[Guy Harris <gharris@xxxxxxxxx>]

On Thu, Jan 02, 2003 at 03:23:09AM +0100, rmkml wrote:
> Which option can one use to do that (for specifier the port in tethereal) ?
> (like '-R' option dfilter expression)

There is no option that one can use to do that in Tethereal, as I said
in my message:

> > "Can I, in Tethereal, force traffic on port 81 to be treated as HTTP by
> > Tethereal?"
> >
> > The answer is "no", because nobody's written code to make it do so.  It
> > will be able to do so in the next version only if somebody contributes
> > code to make it do so.

If somebody wants to implement it, I would recommend *NOT* doing with
display filters, as there is no mechanism in the packet dissectors in
Ethereal/Tethereal to allow an arbitrary display filter to be used to
specify the next level of protocol to be used above a certain protocol,
and such a mechanism would require that protocol trees be constructed in
order to evaluate the display filter; constructing a protocol tree takes
CPU time, and it should be avoided if at all possible.

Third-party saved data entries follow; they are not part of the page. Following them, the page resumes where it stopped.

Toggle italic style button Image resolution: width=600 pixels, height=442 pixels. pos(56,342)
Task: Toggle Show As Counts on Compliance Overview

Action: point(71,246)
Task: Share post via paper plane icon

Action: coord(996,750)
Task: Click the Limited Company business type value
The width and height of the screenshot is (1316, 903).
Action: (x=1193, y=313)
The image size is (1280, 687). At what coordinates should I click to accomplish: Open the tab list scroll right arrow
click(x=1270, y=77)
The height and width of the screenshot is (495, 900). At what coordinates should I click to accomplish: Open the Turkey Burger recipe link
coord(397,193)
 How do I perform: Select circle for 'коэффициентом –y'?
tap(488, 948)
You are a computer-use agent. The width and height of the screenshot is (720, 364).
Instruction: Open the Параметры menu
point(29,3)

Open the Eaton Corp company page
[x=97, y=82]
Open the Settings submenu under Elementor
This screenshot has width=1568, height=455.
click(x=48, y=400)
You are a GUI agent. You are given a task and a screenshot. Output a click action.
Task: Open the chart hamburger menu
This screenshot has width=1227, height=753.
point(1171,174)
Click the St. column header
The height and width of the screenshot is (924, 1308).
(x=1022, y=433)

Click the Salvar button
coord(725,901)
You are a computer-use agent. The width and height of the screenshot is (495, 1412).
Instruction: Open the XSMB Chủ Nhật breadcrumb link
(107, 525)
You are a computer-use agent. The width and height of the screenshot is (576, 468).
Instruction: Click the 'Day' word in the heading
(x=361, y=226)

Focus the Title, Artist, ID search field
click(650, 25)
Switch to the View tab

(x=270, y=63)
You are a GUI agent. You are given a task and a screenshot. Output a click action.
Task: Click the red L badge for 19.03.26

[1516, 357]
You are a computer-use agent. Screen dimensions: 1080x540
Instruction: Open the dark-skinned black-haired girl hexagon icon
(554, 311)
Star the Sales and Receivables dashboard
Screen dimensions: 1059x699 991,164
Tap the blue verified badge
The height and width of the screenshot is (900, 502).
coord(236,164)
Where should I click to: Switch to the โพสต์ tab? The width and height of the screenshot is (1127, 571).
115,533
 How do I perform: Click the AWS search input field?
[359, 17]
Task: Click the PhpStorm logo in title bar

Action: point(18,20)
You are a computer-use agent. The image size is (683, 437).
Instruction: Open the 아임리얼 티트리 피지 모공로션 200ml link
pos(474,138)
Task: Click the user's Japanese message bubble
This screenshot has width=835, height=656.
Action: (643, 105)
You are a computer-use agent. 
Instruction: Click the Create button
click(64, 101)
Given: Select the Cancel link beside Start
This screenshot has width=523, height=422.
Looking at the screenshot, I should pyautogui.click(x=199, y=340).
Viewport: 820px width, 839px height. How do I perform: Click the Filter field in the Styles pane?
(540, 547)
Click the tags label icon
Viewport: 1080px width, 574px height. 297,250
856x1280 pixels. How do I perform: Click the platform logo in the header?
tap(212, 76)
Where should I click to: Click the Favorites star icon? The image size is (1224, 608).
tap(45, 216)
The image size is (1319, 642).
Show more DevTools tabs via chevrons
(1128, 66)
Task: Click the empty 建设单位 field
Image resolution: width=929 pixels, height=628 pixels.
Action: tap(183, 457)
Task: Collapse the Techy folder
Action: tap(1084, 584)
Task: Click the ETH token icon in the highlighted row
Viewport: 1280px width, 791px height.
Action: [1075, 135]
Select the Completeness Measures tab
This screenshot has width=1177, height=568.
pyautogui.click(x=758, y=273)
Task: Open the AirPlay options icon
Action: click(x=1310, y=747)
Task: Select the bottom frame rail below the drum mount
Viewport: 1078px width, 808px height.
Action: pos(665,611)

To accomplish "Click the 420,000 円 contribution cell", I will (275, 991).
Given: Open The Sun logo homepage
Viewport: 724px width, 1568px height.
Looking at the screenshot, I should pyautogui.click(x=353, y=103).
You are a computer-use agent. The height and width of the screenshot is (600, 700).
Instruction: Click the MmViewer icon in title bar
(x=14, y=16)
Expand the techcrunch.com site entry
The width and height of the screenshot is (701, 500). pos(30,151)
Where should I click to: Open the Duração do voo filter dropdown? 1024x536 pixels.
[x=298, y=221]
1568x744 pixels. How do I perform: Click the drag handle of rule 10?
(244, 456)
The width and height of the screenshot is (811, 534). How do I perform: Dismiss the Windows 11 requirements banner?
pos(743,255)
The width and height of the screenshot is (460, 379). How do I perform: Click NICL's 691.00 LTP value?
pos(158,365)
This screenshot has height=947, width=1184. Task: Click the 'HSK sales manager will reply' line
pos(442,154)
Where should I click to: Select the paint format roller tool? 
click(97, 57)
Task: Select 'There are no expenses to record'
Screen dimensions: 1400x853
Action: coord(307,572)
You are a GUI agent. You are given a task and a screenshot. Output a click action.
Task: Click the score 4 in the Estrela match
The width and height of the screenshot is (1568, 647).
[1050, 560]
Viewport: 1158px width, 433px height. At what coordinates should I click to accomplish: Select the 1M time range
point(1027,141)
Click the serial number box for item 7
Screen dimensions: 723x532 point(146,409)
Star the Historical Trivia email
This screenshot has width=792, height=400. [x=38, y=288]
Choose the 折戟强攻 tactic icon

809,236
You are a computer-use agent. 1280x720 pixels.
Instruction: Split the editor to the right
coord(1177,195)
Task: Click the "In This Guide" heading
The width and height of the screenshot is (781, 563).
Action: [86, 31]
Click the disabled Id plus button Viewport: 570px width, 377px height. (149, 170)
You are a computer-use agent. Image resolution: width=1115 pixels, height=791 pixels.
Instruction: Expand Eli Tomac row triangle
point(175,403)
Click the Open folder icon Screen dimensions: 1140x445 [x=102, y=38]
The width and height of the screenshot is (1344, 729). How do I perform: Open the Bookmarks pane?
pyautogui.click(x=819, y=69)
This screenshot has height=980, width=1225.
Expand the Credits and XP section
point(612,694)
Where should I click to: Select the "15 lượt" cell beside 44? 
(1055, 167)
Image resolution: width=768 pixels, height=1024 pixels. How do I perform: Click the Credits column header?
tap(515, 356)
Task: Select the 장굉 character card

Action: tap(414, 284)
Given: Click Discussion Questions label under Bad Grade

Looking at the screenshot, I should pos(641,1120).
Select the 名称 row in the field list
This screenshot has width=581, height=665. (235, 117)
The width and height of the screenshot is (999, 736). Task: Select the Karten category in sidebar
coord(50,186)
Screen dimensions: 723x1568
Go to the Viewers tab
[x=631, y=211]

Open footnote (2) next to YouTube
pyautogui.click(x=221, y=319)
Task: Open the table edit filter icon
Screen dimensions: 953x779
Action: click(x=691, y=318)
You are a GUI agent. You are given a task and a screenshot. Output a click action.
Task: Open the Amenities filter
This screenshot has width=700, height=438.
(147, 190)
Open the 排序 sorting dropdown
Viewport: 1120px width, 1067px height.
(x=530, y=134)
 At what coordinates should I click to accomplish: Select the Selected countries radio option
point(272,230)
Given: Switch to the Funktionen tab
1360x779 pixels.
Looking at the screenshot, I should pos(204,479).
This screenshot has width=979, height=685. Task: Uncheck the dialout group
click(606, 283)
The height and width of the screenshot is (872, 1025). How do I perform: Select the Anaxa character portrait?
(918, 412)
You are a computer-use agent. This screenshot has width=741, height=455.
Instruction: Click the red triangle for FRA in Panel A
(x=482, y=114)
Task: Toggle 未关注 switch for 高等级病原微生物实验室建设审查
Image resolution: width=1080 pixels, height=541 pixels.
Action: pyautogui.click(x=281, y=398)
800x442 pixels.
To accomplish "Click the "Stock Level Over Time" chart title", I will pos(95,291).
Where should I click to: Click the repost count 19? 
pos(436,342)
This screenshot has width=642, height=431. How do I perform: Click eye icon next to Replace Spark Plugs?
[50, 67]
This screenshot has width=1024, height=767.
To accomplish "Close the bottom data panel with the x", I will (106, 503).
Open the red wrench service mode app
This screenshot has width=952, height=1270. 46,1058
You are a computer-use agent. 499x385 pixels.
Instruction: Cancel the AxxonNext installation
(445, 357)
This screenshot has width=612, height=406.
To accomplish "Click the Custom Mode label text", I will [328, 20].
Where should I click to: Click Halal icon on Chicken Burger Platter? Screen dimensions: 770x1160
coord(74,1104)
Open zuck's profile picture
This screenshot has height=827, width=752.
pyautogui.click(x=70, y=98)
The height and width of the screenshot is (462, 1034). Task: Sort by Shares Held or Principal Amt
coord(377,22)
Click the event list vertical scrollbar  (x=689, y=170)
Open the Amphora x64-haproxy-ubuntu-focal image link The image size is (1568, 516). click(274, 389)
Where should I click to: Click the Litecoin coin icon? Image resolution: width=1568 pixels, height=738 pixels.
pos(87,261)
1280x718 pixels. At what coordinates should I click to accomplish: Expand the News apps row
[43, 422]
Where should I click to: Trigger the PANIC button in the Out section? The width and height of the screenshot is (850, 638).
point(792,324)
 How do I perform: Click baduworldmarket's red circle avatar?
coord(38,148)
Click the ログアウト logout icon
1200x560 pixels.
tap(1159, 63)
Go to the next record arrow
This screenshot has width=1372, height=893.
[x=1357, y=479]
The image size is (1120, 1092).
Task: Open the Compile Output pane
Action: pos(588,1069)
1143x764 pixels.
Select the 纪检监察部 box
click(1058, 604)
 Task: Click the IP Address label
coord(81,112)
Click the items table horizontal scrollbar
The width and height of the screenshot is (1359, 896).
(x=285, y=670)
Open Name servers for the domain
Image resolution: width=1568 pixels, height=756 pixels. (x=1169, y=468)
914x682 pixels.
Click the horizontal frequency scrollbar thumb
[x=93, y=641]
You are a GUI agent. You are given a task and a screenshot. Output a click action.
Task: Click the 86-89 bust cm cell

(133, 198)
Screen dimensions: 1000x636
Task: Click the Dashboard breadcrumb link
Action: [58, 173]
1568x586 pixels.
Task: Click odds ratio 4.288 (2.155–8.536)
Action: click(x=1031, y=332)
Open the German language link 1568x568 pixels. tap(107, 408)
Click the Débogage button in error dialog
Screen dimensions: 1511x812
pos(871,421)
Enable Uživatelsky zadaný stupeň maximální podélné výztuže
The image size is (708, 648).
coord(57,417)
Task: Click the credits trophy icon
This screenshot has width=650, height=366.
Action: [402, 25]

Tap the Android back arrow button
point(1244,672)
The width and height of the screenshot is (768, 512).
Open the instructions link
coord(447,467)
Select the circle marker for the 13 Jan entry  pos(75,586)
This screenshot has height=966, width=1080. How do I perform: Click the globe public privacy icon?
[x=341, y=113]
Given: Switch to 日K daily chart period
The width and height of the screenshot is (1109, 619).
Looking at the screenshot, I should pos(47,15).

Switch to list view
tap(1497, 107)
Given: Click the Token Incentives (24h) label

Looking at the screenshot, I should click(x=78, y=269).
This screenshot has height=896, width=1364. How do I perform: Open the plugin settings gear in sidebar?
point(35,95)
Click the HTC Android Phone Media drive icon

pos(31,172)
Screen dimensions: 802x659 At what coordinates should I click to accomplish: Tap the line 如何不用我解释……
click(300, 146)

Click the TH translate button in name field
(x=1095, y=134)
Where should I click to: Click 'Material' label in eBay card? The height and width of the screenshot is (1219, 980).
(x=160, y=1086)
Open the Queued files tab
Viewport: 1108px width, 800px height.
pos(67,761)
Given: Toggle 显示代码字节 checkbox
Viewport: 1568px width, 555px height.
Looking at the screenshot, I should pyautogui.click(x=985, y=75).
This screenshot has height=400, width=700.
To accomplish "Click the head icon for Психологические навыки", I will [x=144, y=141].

One could, instead, use the same mechanism that the "Decode As" menu
item uses, letting the user specify that a particular value in a
particular "dissector table" refer to a particular protocol, so that one
might do

	tethereal -Z tcp.port:81=http

or something such as that, specifying that a value of 81 in the
"tcp.port" dissector table should be interpreted as HTTP.  ("tcp.port"
here does *NOT* refer to the "tcp.port" field; dissector tables often
have a name that's the same as a field, but not all of them do, and most
fields are *NOT* associated with dissector tables.)